▶ _Requirement A_
In the reflection, write out everything from "I have tried" down to "realized some things.", substituting "harvest" for "fruit".
▶ _Requirement B_
List each thing the writer of the reflection says they grew to feel responsible for.

┌─ Passage

I have tried to figure out over the years what went wrong and where. Am I like the seed cast among the thorns and the cares of the world choked it out (Matthew 13)? I have determined that is not the case for I have born fruit and I continue to bear fruit even if seems to be less flourishing than it should be. However, the question remains. What went wrong?
This morning, I was thinking about someone I grew up with. (I was informed yesterday that he is very sick with COVID-19.) When I think of him, a whole lifetime of memories cascade through my heart and mind like a waterfall. They are too many to write here today, but once again this question of what went wrong came to mind. I realized some things.
I have loved Jesus from my first memory. In my heart of hearts, I wanted to do what was right because I wanted to please Jesus and not disappoint him. I didn't want to bring him shame by my words and actions. He was my everything. As persecution arose and gathered strength from those who did not like the spillage, the pain mounted. Confusion mounted. I fought bitterness, because I knew that would defile me and others around me. However, fear crept in the back door and with every episode of persecution I became more fearful and more confused. One day I realized that people expected me to be Jesus-like to the point that I wasn't allowed to be human. If I messed up in the least little way, those who knew about it acted shocked and horrified. On the flip side of that, if I tried to establish boundaries or express needs, I was ignored because I was too rigid in my efforts to please God. Eventually, a belief took root in me that was absolutely false. It is a belief about my responsibilities as a child of God.
Over the years, I grew to feel responsible for others and their choices regarding Jesus. I felt responsible for the consequences of their decisions. I wanted them to have the same sweet fellowship with Jesus the I had and I didn't understand why anyone would fight such a thing. I also grew to feel responsible for Jesus's reputation. I felt that the way I lived and the choices I made had such power over others that I could cause someone to turn from him if I did anything to tarnish his name.
I wanted to be Jesus' defender and shield
when it was his job to be mine.

└─
┌─ Provided data

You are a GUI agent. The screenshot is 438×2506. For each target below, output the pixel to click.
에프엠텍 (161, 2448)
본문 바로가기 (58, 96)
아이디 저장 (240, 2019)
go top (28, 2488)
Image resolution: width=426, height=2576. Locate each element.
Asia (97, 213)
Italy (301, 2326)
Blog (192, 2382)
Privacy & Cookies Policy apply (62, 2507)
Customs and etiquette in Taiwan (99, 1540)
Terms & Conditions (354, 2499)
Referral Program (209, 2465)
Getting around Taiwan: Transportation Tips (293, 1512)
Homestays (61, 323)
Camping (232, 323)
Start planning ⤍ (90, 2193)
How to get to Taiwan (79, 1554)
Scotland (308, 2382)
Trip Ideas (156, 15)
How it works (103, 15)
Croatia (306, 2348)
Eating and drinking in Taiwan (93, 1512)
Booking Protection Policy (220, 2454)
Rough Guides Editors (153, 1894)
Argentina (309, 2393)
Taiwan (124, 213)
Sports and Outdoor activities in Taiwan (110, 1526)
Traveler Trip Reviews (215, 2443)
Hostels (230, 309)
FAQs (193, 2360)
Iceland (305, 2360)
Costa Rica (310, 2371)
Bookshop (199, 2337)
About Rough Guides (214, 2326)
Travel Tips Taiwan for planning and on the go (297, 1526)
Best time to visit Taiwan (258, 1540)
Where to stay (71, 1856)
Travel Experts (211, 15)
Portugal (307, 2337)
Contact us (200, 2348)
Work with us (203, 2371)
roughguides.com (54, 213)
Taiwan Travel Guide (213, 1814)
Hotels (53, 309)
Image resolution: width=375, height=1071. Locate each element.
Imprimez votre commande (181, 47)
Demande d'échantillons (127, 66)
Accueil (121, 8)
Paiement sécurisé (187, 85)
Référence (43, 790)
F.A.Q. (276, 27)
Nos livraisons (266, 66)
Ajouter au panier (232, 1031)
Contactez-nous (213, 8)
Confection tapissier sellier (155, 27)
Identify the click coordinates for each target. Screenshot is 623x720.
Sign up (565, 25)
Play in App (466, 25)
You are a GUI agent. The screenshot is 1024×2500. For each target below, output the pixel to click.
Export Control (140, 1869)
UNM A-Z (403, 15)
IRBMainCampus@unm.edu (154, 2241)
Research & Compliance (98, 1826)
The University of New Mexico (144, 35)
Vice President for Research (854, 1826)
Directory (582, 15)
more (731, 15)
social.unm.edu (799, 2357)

└─

▶ _Exercise output A_
I have tried to figure out over the years what went wrong and where. Am I like the seed cast among the thorns and the cares of the world choked it out (Matthew 13)? I have determined that is not the case for I have born harvest and I continue to bear harvest even if seems to be less flourishing than it should be. However, the question remains. What went wrong?
This morning, I was thinking about someone I grew up with. (I was informed yesterday that he is very sick with COVID-19.) When I think of him, a whole lifetime of memories cascade through my heart and mind like a waterfall. They are too many to write here today, but once again this question of what went wrong came to mind. I realized some things.

▶ _Exercise output B_
- Others and their choices regarding Jesus
- The consequences of their decisions
- Jesus's reputation